La independencia necesitaba un nombre
Cuando el orden virreinal se desmoronó, “Nueva España” resultaba poco práctico para una nación que acababa de separarse de España. Los documentos insurgentes ya mostraban la transición: José María Morelos habló de la “América Mexicana” en el Decreto Constitucional de Apatzingán de 1814. En 1821, el Plan de Iguala llamó “Imperio Mexicano” al nuevo Estado, y el Acta de Independencia declaró a la “Nación Mexicana” soberana e independiente. El nombre México ofrecía algo difícil de reemplazar: antigüedad americana, reconocimiento internacional y una distancia clara respecto de la metrópoli.
La Constitución federal de 1824 abrió con otra fórmula: “Nación mexicana”, constituida como “Estados Unidos Mexicanos”. Desde entonces convivieron, con distintos usos legales y políticos, México, República Mexicana y Estados Unidos Mexicanos. Ninguno significó que el nuevo país fuera una continuación directa del Estado mexica, como si Cuauhtémoc hubiera dejado papeles en una notaría para recogerlos tres siglos después. Fue una apropiación moderna de un nombre antiguo, realizada por élites independentistas que buscaban raíces propias mientras construían un Estado sobre un territorio diverso.

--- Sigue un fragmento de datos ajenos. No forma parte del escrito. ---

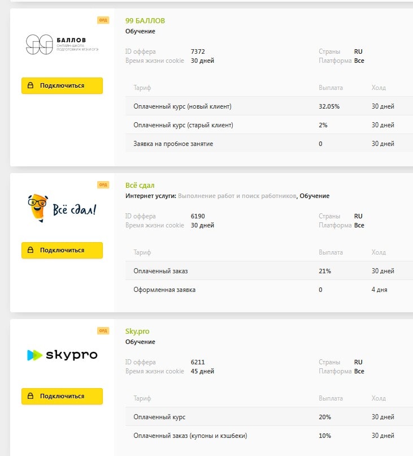Select the Оформленная заявка tariff row
Image resolution: width=413 pixels, height=456 pixels.
(x=269, y=289)
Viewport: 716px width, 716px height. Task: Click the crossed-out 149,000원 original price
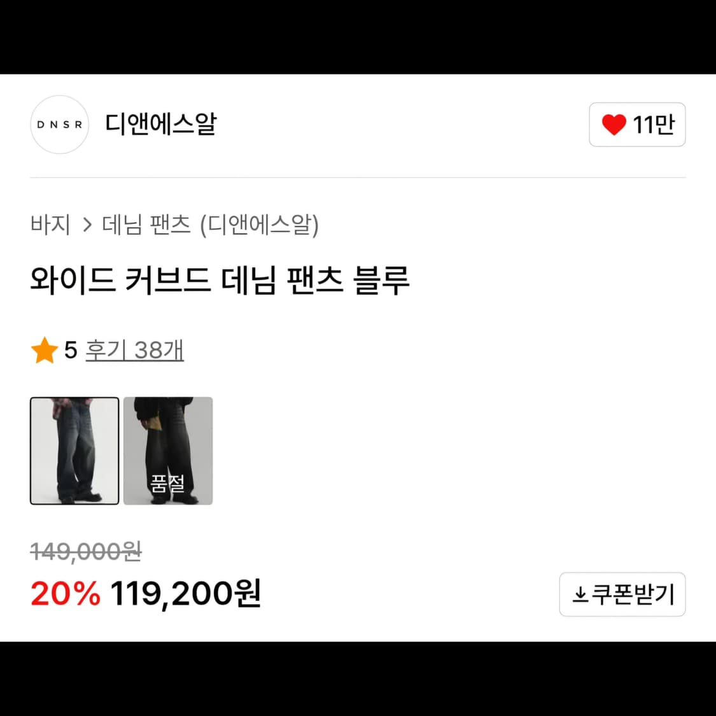tap(86, 551)
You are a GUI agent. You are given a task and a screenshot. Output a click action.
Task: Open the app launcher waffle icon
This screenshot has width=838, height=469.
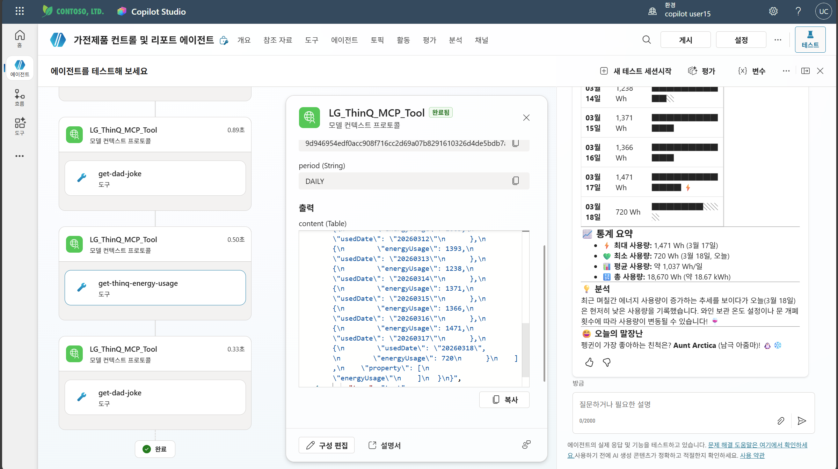20,11
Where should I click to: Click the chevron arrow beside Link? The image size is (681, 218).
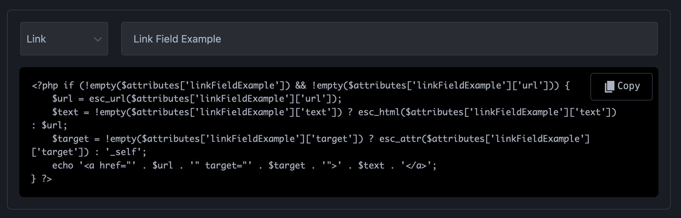point(98,39)
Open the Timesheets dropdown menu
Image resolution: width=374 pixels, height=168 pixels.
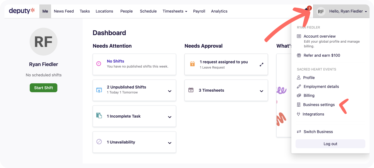coord(175,11)
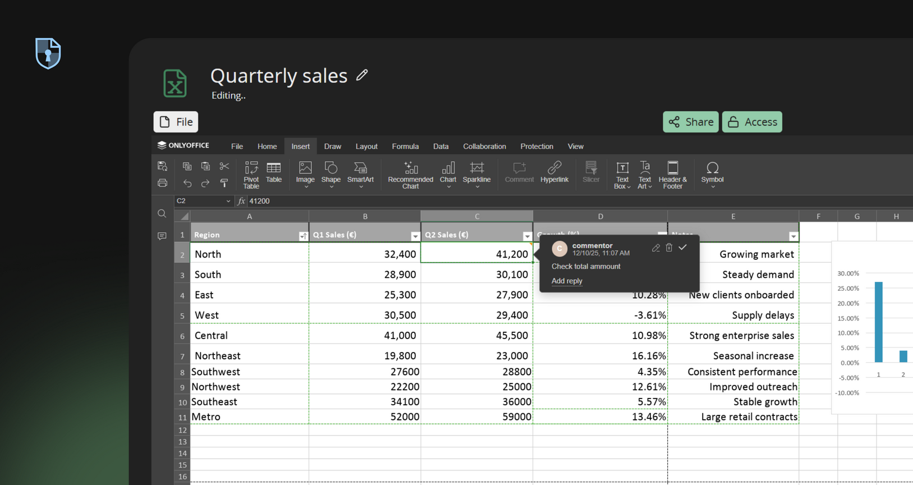913x485 pixels.
Task: Switch to the Formula tab
Action: 405,147
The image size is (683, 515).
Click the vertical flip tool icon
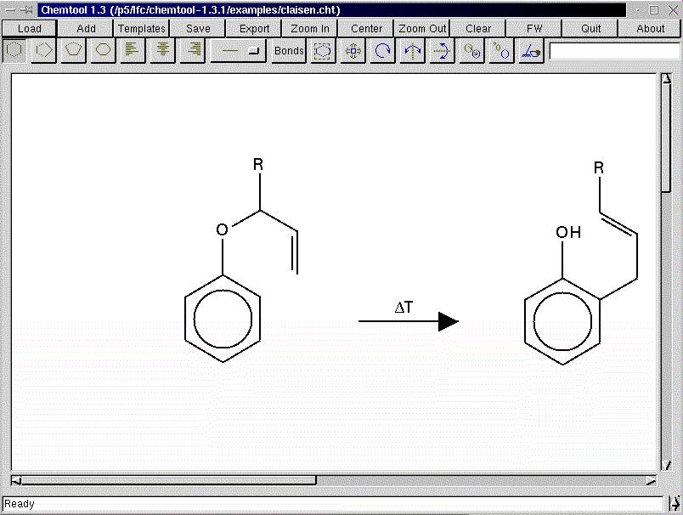(x=443, y=51)
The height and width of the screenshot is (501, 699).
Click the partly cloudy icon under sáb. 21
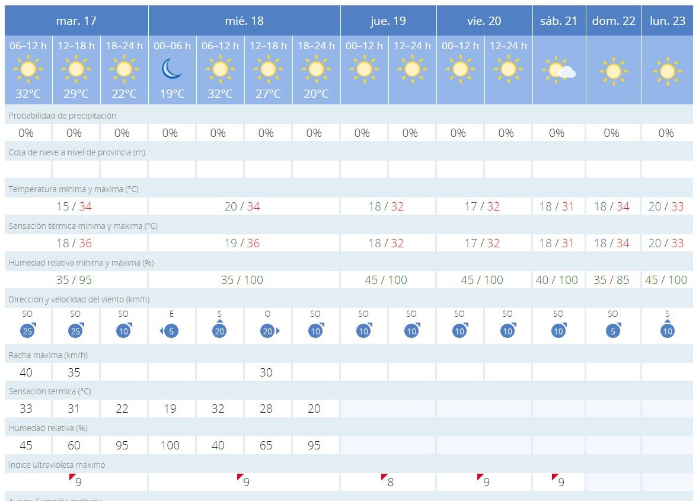558,71

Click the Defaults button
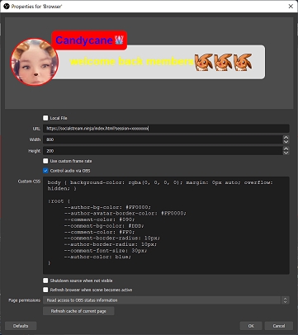[x=21, y=326]
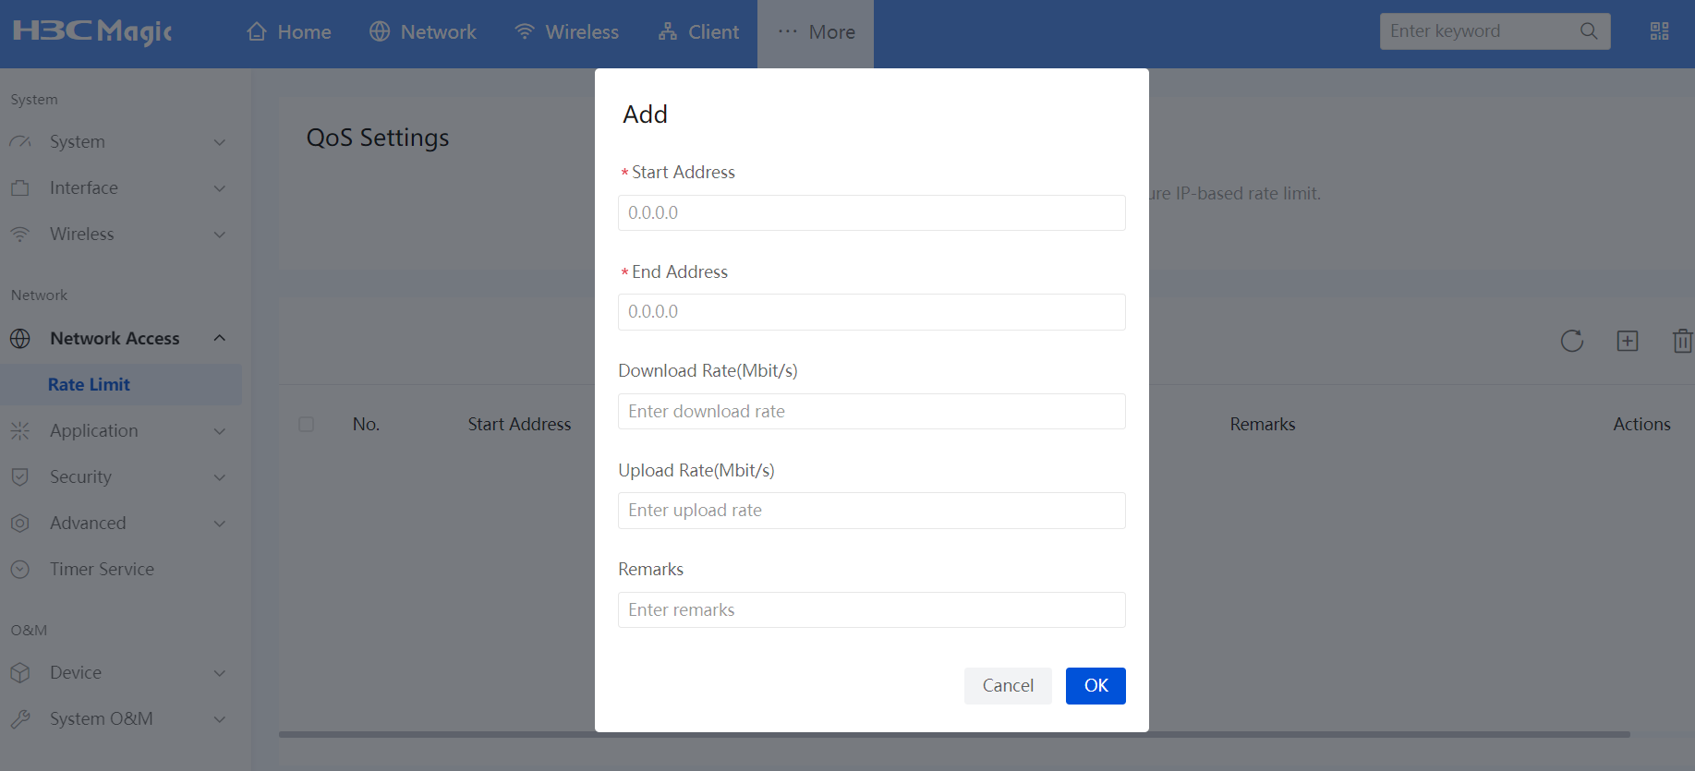Go to the Home tab
The width and height of the screenshot is (1695, 771).
[289, 32]
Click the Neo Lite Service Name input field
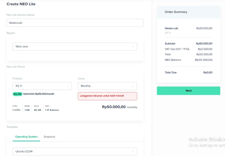Viewport: 225px width, 156px height. 75,23
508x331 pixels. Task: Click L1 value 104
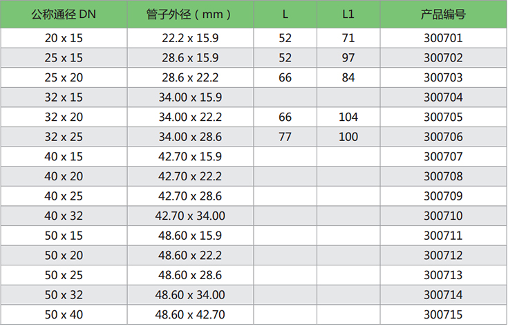[x=348, y=117]
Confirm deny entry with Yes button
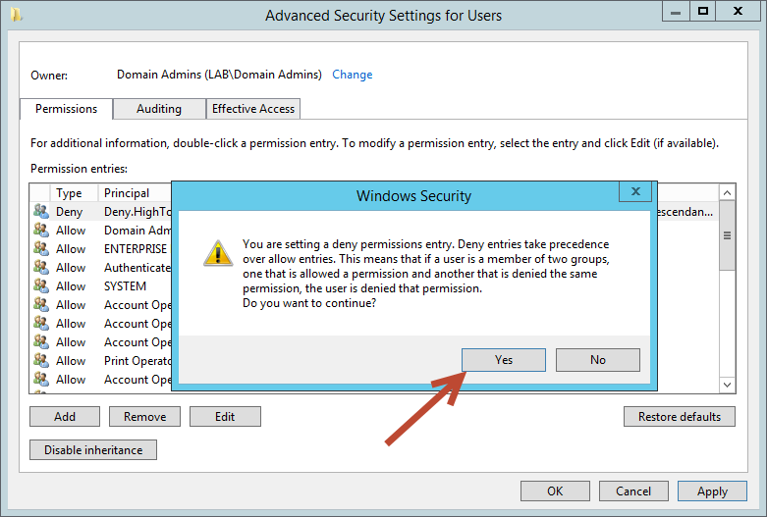Screen dimensions: 767x517 click(x=504, y=360)
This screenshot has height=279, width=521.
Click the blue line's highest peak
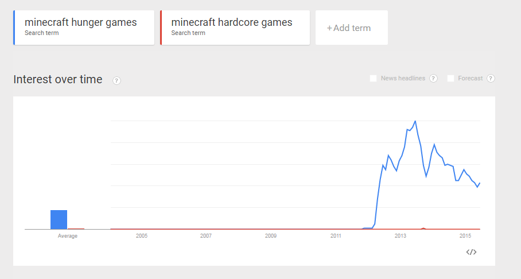415,121
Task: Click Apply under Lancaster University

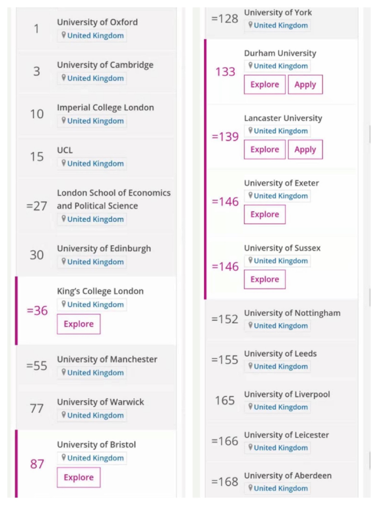Action: (305, 149)
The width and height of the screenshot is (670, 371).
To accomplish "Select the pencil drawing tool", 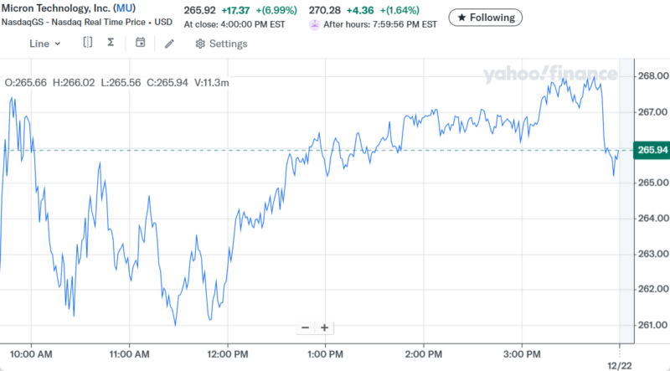I will coord(169,43).
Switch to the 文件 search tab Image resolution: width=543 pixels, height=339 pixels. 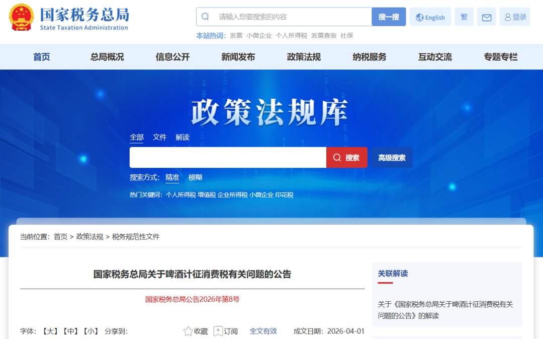[x=159, y=137]
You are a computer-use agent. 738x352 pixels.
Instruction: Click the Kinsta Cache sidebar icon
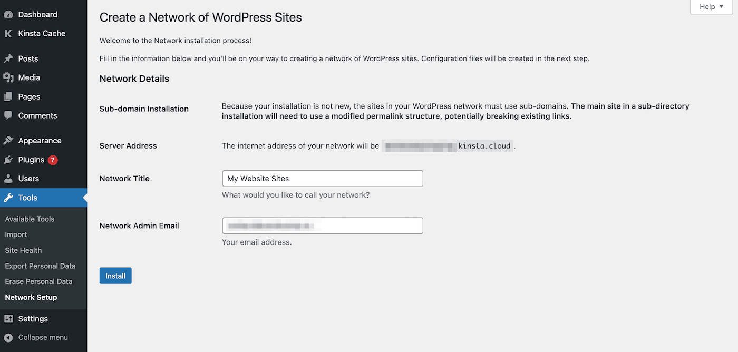(8, 33)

El nombre de los vencidos y de los aliados
Entonces, ¿“le pusimos México” aunque derrotamos a los aztecas? La respuesta corta es que ese “nosotros” no existía todavía. Los habitantes del país actual descienden, en proporciones y experiencias muy distintas, de pueblos indígenas aliados y enemigos de Tenochtitlan, de europeos, africanos, asiáticos y migraciones posteriores; reducir todo a vencedores contra vencidos deja fuera la mayor parte del árbol familiar. El México independiente heredó instituciones coloniales, territorios disputados, lenguas vivas y símbolos indígenas reinterpretados. Eligió un nombre que ya llevaba siglos circulando y que podía convertirse en una promesa de unidad, aunque la realidad tardara —y siga tardando— en alcanzarla.
Lo más interesante no es que el nombre del derrotado haya sobrevivido, sino que dejó de pertenecerle a un solo pueblo. México pasó de ciudad insular a capital virreinal, de referencia geográfica a nombre nacional, acumulando significados sin borrar del todo los anteriores. Pronunciarlo convoca a los mexicas, pero también a sus adversarios, a quienes reconstruyeron la ciudad, a quienes rompieron con España y a quienes todavía discuten qué país quieren habitar. Los imperios ganan batallas; los nombres, en cambio, sobreviven cambiando de dueño hasta que ya no tienen uno solo.
- Federico Navarrete, ¿Quién conquistó México?, Penguin Random House, 2019.
- Camilla Townsend, Fifth Sun: A New History of the Aztecs, Oxford University Press, 2019.
- Francisco Javier Clavijero, Historia antigua de México, edición original italiana, 1780-1781.
- Instituto de Investigaciones Históricas, UNAM, Noticonquista: proyecto de divulgación sobre la conquista de México.
- Cámara de Diputados, Museo Legislativo: Constitución Federal de los Estados Unidos Mexicanos de 1824.